# Manipulating an HDF5 file with python. 

The aim of this notebook is to teach how to do basic manipulation (read / write) on an HDF5 file. This uses the SWAXSanalysis.utils module and some basic h5py functions. This is very base level, even the functions in the utils module use h5py only.

An example HDF5 file is provided in the **.\Data Treatment Center\Jupyter notebooks\NoteBook\Example HDF5** folder.

In [1]:
# Imports

%matplotlib ipympl

import os
import h5py

from pathlib import Path
from SWAXSanalysis.utils import explore_file, extract_from_h5, replace_h5_dataset
from SWAXSanalysis.class_nexus_file import NexusFile

  File "C:\Python310\lib\runpy.py", line 196, in _run_module_as_main
    return _run_code(code, main_globals, None,
  File "C:\Python310\lib\runpy.py", line 86, in _run_code
    exec(code, run_globals)
  File "C:\Users\AT280565\Desktop\Data Treatment Center\Jupyter notebooks\.venv\lib\site-packages\ipykernel_launcher.py", line 18, in <module>
    app.launch_new_instance()
  File "C:\Users\AT280565\Desktop\Data Treatment Center\Jupyter notebooks\.venv\lib\site-packages\traitlets\config\application.py", line 1075, in launch_instance
    app.start()
  File "C:\Users\AT280565\Desktop\Data Treatment Center\Jupyter notebooks\.venv\lib\site-packages\ipykernel\kernelapp.py", line 739, in start
    self.io_loop.start()
  File "C:\Users\AT280565\Desktop\Data Treatment Center\Jupyter notebooks\.venv\lib\site-packages\tornado\platform\asyncio.py", line 211, in start
    self.asyncio_loop.run_forever()
  File "C:\Python310\lib\asyncio\base_events.py", line 595, in run_forever
    self._run_once()
 

# Inspecting your h5 file

The function `explore_file` can be used to visualize the structure of the HDF5 file you want to treat.
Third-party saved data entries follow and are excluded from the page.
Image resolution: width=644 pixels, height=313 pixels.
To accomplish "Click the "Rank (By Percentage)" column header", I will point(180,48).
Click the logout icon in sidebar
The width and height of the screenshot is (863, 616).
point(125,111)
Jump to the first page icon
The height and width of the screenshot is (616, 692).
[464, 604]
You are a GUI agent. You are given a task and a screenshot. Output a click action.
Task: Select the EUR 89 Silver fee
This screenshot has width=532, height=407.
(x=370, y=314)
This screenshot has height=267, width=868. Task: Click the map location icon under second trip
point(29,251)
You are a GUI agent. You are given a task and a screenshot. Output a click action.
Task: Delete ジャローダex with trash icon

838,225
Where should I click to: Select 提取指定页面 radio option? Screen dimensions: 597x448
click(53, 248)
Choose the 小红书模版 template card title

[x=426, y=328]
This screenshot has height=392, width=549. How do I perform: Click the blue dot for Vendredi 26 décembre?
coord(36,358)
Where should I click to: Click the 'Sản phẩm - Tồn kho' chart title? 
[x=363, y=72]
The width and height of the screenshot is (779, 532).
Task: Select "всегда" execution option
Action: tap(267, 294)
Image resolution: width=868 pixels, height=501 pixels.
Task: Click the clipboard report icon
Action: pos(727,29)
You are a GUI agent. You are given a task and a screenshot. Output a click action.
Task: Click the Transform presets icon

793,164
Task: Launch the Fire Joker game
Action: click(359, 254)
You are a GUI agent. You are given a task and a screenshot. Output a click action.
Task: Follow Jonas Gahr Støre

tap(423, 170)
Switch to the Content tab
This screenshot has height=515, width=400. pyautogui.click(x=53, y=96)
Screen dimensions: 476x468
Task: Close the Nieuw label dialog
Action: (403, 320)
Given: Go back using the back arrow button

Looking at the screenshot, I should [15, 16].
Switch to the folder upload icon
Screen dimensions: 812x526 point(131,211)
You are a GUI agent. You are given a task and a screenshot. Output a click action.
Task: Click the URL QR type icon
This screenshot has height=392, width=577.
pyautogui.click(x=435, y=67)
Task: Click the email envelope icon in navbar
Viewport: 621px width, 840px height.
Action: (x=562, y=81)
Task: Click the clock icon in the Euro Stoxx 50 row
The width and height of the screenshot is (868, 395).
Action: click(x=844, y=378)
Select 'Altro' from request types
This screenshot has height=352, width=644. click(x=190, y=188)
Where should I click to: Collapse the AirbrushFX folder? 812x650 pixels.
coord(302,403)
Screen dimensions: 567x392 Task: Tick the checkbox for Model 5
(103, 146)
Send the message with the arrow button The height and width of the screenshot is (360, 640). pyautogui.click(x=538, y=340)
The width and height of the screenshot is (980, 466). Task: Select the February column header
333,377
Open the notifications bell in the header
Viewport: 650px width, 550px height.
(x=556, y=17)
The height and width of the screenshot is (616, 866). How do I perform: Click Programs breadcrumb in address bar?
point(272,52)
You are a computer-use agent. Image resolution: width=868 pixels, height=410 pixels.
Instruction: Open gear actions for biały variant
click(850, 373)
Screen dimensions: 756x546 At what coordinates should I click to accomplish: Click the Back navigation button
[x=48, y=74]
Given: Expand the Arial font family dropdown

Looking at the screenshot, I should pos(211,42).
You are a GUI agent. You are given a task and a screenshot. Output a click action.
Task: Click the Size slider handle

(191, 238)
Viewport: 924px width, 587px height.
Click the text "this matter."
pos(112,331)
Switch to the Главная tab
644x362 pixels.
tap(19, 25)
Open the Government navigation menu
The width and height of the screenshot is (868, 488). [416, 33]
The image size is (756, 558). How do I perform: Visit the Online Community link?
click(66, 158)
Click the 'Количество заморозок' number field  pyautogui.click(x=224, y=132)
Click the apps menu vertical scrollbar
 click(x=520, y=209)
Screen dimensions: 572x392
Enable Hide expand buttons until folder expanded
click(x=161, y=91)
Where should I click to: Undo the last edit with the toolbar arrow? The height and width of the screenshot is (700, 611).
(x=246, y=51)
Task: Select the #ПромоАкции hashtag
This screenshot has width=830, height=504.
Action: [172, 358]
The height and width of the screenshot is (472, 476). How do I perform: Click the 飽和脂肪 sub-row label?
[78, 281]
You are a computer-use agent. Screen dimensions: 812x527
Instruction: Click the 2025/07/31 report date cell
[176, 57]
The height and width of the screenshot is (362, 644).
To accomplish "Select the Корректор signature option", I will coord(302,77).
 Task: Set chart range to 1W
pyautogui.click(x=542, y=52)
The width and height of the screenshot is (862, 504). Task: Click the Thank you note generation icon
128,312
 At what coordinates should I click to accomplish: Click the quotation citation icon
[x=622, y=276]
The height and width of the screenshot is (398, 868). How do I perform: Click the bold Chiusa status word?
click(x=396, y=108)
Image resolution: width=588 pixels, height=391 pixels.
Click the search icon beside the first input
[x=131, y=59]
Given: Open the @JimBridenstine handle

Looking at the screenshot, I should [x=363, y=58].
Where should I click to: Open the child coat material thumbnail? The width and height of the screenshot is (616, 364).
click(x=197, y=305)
Thanks to this function you'll be able to know precisely where everything is. alternatively, you can use HDFView to visualize your HDF5 file.
There are three types of element :

    - GROUPS : you can view them as a directory, it can contain other groups, dataset or attributes
    - data_sets : you can view them as a file, it can only contain attributes
    - @attributes : you can view them as metadata, it cannot contain anything and gives additional information
    
To open an HDF5 file in a python script you need to use the `h5py` library and use the `with h5py.File("path", "r") as file:`, indent to get access to the file variable (which is an h5py object) and unindent when you're done. This ensures that the file is properly opened and closed.

In [2]:
example_hdf5_path =  Path(r".\Example HDF5\testSample_SAXS_00001.h5")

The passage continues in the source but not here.